The reply should hold nothing except the lines from the one with "Task: Click the 需要在url连接串中配置时区 text" through the end of the entries, duplicated exactly and with no pictures.
--------------------------------------------------
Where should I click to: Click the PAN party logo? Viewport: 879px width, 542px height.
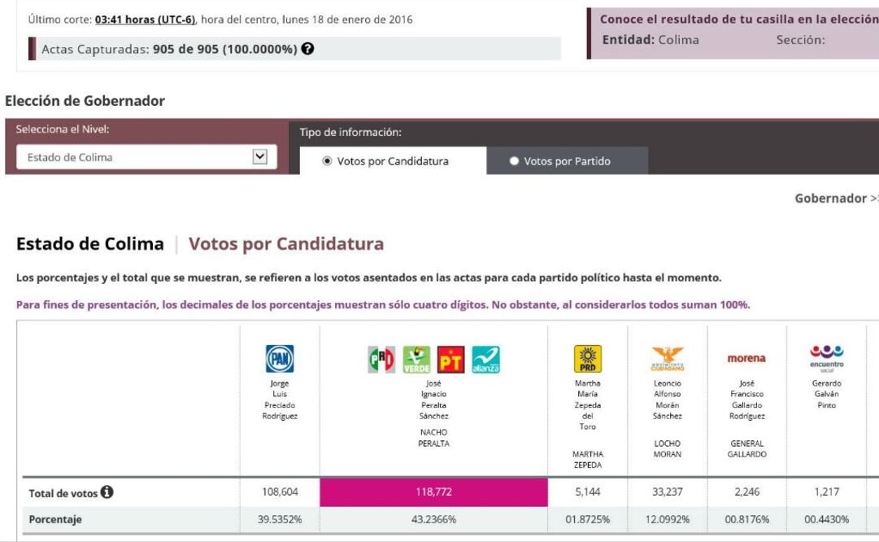(x=280, y=358)
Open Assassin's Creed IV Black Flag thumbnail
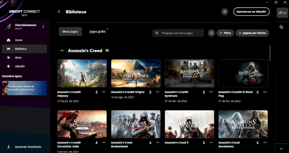Image resolution: width=289 pixels, height=153 pixels. point(243,73)
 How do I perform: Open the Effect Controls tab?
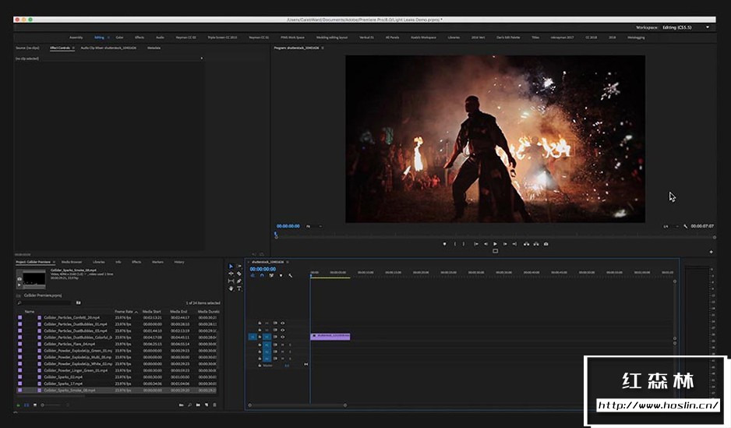(x=60, y=48)
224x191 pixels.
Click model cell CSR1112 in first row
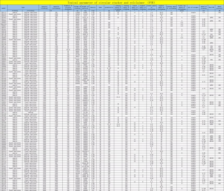4,13
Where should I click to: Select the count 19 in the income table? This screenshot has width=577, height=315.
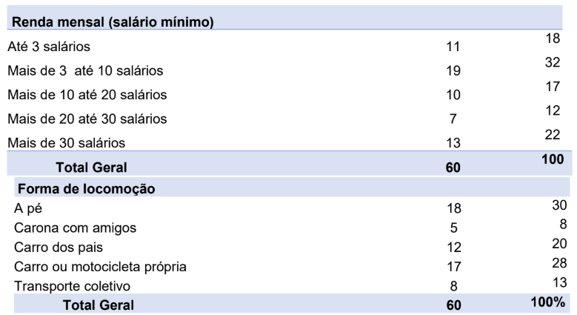(x=453, y=71)
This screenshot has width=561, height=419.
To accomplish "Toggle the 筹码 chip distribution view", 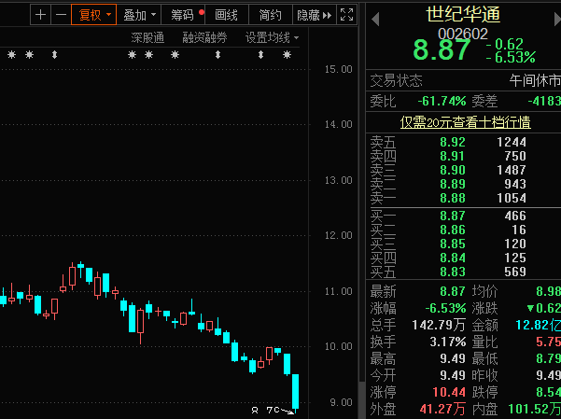I will (182, 15).
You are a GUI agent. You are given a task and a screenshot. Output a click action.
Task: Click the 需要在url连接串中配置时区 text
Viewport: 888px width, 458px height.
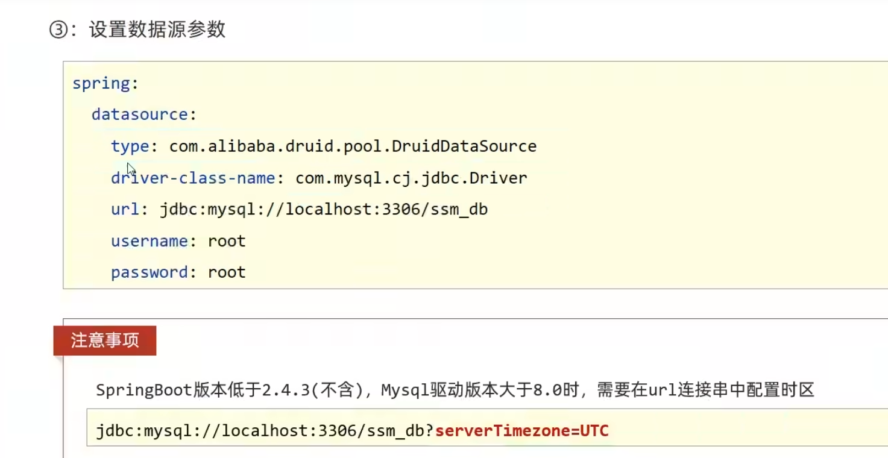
--------------------------------------------------
Task result —
Task: Click the 需要在url连接串中配置时区 text
Viewport: 888px width, 458px height.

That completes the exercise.